GündemKöşe YazılarıProf. Dr. Fatih SATIL

Dedektif Polenler

Polen; çiçekli bitkilerde çiçeklerde üretilip “çiçek tozu” olarak da adlandırılan bitkilerin erkek üreme hücreleridir. Mikro düzeydeki büyüklüğe sahip olan polenlerin rengi ve şekli her bitki türüne özel yaratılmıştır. Polenlerin sadece renkleri değil, bunun yanında şekilleri, büyüklükleri, kokuları ve dış görünüşleri de farklılıklar gösterir. Bu özellikler sayesinde polenler insanların parmak izi gibidir, her bitki grubuna özeldir.

Polenlerin her bitki türü için özel yaratılmış olması adli olayların nerede ve ne zaman meydana geldiğini çözmeye yardım eder. Polis kriminal uzmanlarına göre polenler sadece bahar mevsiminde uçuşan tanecikler değildir. Adli palinoloji (polen bilimi) kullanılarak fail, olay yeri, mağdur ve olay zamanı arasında bağlantı kurmak, olay yerinde bırakılan bir delil ile fail arasında bağlantı kurmak, suçu kanıtlamak, mağdurun anlattıklarını doğrulamak, şüphelilerin sayısını azaltmak, polisin doğru yönde araştırma yapmasına yardımcı olmak, çeşitli dolandırıcılık suçlarını aydınlatmak, uyuşturucunun geçtiği güzergahı tespit etmek mümkün olmaktadır.
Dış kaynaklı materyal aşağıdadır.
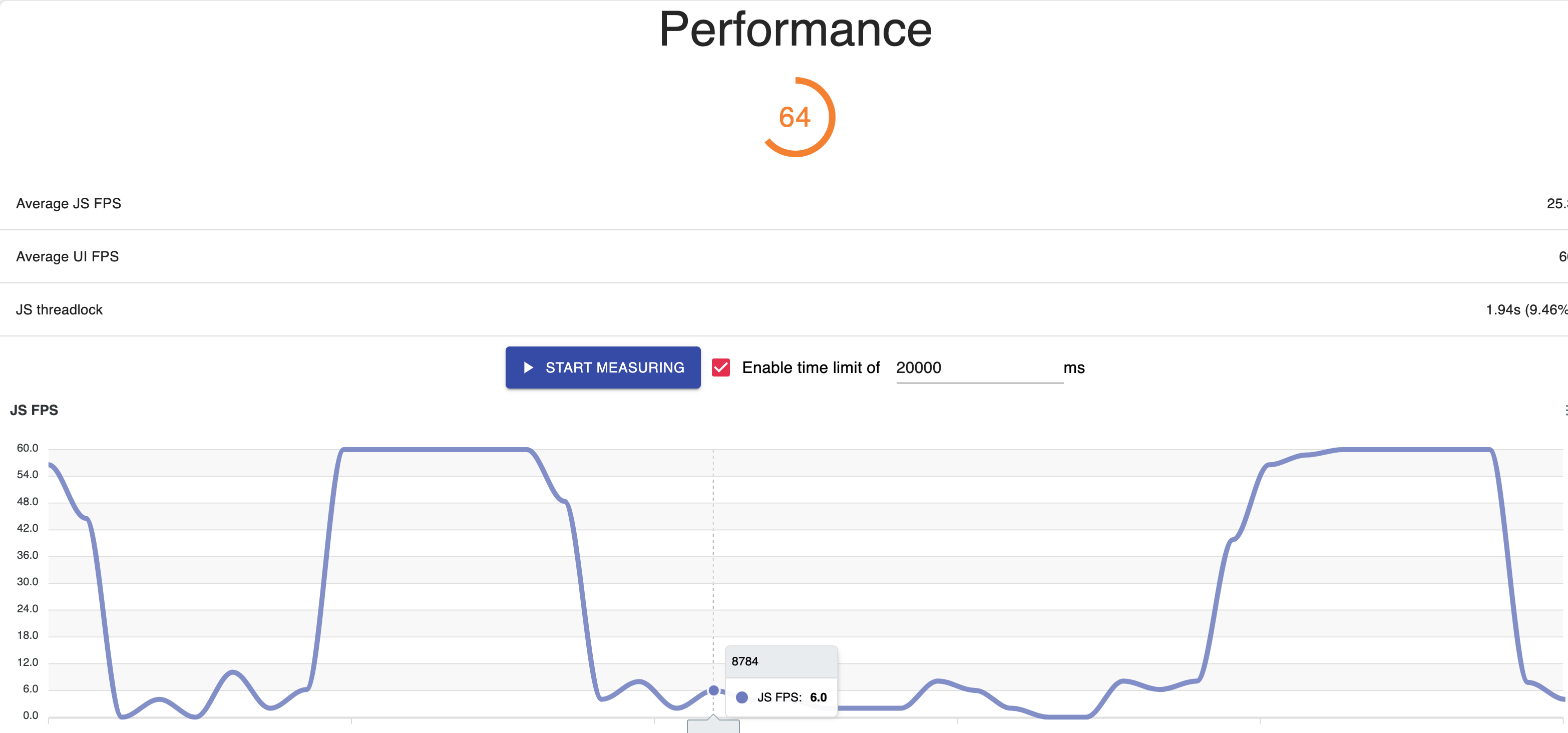Select the JS threadlock row label
1568x733 pixels.
tap(60, 309)
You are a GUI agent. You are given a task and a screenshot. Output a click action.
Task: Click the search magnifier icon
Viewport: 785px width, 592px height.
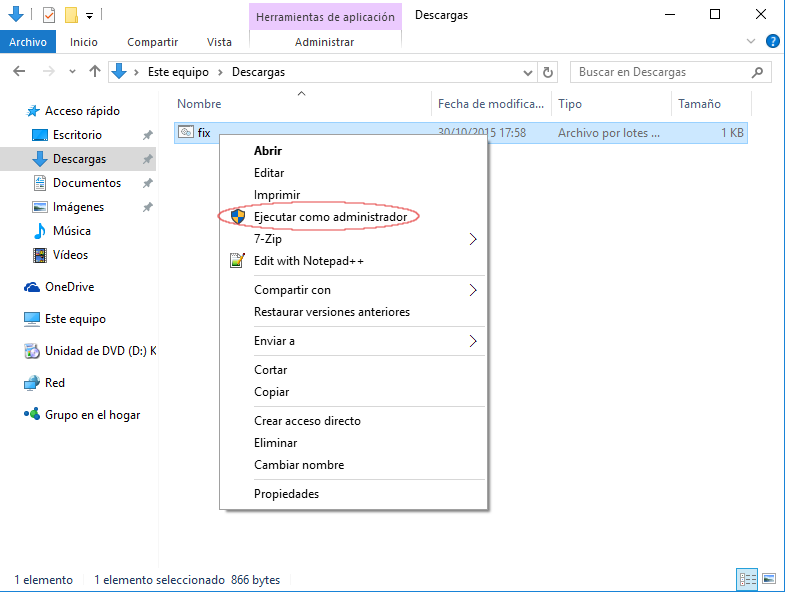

Hemen her yerde bulunabilen ve gözle görülemeyen bu polenler, olay yerinde bulunan kişilerin ve materyallerin üzerine bulaşmış olabilir. Adli palinologlar, cesedin üzerinden veya olay mahallinden alınan polen örnekleri ile bunların doğal olarak bulunduğu yer, zaman, şüpheli şahıslar ve şüpheli objelerle olay mahalli arasında ilişki kurmaya çalışırlar. Polenler, şüphelinin veya mağdurun giysileri, saçları, kulak içi ve solunum yollarına kolayca bulaşabilmektedir.

Örneğin bir ceset üzerindeki çamur, adli palinologlar tarafından incelenir ve içindeki polenler tespit edilir. Böylece cinayetin işlendiği yerin bitki örtüsü hakkında bilgi edinilebilir. Bir bölgede görülen bir ağaç türünden tabiata salınan polenlerin, o bölgeden tamamen farklı bir bölgedeki ceset üzerinde bulunması, maktulün başka yerde öldürülüp taşındığı konusunda uzmanlara bilgi verir.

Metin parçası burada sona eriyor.